Les échos métalliques qui trônaient
depuis trop longtemps à l'entrée
ont cédé la place à deux arbres de grâce.
Et nous nous surprenons à débattre,
avec une joie digne des trois coup au théâtre,
Nous avons tellement de choses à vivre
qu'il peut nous manquer du temps pour
ouvrir un livre.
Et cela d'autant que l'ouverture des
bibliothèques ne répond pas toujours
aux disponibilités du public.
Comme il existe une nuit des musées,
ce serait bien que l'on puisse rencontrer
aussi les bibliothèques au coucher
du soleil...
Les internats éducatifs notamment
pourraient participer de ce supplément
d'âme, quitte à trouver du personnel qualifié
pour cette permanence littéraire.
L'association Bibliothèques sans
Frontières ouvre d'autres pistes
de réflexion et nous invite à signer
une pétition.
Le pont de la rivière aïe !
La documentation et les archives qui ne perdent pas
la notion de document au fil de l'eau ont du mal
à s'échanger leurs précieuses données.
Il faut avouer que les professeurs documentalistes
sont loin d'avoir la pôle position quand il s'agit
de faire le lien entre un établissement
scolaire et un service d'archives.
Le plus souvent, ce sont les professeurs
d'histoire qui se chargent de cet office
dans les services éducatifs.
Jordi Navarro, qui n'est pas un bébé dans le vieux
monde de l'archivistique, trouve urgent de dépasser
ce traitement disciplinaire afin d'arriver à un meilleur
partage du patrimoine pour nos élèves.

L'évolution des CDI est toujours inscrite à l'ordre
du mouvement. Elle répondra à l'ambition de donner
aux utilisateurs un espace décloisonné associant plusieurs
domaines (bibliothèque, étude, salle informatique, foyer),
dans le but de garantir sur une large amplitude horaire l'accès
encadré ou autonome aux savoirs comme l'ouverture culturelle
et le vivre ensemble (échanges, travail en équipe).

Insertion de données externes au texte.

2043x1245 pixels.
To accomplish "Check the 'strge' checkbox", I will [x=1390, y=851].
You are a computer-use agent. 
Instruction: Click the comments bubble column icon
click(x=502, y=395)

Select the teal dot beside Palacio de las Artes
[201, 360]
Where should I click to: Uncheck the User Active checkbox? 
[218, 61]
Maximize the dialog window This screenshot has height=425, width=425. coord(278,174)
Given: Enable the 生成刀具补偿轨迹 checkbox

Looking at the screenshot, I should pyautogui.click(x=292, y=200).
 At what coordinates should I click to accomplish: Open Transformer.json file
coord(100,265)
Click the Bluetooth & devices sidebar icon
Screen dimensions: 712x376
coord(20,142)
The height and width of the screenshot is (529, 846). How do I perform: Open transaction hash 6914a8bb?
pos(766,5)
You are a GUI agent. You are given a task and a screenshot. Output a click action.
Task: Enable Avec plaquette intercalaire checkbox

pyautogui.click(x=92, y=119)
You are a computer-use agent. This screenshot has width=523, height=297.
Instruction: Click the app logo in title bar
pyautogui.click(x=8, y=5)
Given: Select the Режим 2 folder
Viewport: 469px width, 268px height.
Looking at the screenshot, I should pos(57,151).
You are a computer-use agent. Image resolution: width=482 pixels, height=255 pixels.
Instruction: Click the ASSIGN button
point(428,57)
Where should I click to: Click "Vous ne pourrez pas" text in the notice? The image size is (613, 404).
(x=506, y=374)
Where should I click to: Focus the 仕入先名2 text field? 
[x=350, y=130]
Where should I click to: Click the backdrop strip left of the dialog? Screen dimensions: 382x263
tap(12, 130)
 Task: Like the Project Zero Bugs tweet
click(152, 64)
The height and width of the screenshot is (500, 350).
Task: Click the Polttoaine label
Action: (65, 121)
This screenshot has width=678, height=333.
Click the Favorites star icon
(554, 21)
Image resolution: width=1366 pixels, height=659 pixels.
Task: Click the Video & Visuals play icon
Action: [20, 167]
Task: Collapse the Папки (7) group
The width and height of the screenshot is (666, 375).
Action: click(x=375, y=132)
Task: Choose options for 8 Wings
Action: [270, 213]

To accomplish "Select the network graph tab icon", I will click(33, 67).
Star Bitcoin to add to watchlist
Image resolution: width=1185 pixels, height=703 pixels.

Dans les pays anglo-saxons, on parle de "learning center" ;
en France, plutôt de "3C" (centre de connaissances et de culture).
Des expérimentations commencent à voir le jour et rassemblent
établissement scolaire et collectivité territoriale de rattachement
(conseil général ou conseil régional).
Nous osons croire que la reconnaissance du métier de professeur
documentaliste sortira également grandie de cette belle entreprise
et que les moyens suivront en termes d'équipement (fonds, pôle
numérique, mobilier adapté à la modernité des pratiques) comme
de personnels qualifiés pour relever ce challenge dans la durée.
Peut-être serons-nous appelés à y réfléchir tous ensemble
à Novalaise... Repousser les limites rime avec réussite.